Liz Barnes is to succeed Michael Gunn as vice-chancellor of Staffordshire University.
She has also spent 23 years at Teesside University, where she was dean of social sciences and law.
Professor Barnes will take over at Staffordshire when Professor Gunn retires in spring 2016 after five years in charge.
David Gage, chair of the university’s board of governors, said that the selection panel was “particularly impressed with Professor Barnes’ calibre, her strong leadership acumen and her broad and extensive experience”.
“We are confident that she will prove to be a strong vice-chancellor and a worthy successor to Professor Michael Gunn,” he added.
Originally from Staffordshire, Barnes started her career as a PE and maths teacher.
She studied at Sheffield University and subsequently taught physiology and set up sport science at Teesside.
Commenting on her appointment, Professor Barnes said that she was “delighted” to be joining Staffordshire and commended the “important role that Staffordshire University has in developing our future leaders and entrepreneurs”.

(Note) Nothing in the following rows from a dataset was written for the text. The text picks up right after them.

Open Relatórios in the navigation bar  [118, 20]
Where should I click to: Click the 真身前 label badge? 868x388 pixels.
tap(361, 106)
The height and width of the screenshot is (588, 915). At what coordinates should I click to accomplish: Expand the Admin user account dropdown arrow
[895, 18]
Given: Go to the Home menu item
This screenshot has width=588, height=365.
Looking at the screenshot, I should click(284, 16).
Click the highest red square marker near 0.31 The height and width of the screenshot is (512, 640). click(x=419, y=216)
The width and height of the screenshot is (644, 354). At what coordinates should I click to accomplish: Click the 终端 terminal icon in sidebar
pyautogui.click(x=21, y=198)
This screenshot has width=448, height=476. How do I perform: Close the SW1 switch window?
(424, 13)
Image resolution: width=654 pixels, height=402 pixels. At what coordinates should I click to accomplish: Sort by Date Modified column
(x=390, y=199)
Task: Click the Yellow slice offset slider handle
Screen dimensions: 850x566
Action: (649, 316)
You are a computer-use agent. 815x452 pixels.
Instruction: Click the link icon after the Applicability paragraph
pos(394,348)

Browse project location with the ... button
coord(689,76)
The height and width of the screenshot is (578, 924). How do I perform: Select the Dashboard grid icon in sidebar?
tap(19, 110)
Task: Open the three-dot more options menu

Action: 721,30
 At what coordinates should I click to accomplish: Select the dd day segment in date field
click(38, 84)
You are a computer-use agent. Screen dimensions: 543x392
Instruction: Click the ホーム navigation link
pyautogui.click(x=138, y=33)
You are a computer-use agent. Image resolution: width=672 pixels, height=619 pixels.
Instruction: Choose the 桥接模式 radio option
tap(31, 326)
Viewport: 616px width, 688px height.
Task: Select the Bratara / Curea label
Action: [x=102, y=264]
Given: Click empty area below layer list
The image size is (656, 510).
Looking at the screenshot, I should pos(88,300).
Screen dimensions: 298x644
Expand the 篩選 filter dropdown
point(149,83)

She also praised the university’s commitment to “inclusivity, providing opportunities for students from a broad range of social backgrounds”, as well as its “employability agenda” and its efforts to “contribute to society whilst maintaining excellence in research”.
Staffordshire is the latest in a growing list of UK universities to appoint a female leader within the past year.
These include Soas, University of London (Baroness Amos); the University of Sunderland (Shirley Atkinson); the University of Derby (Kathryn Mitchell); the University of Salford (Helen Marshall); the University of Brighton (Debra Humphris); St George’s, University of London (Jenny Higham) and the University of Oxford (Louise Richardson).
It means that when Professor Barnes takes up the post, the number of women leading universities will have increased by about a third year-on-year.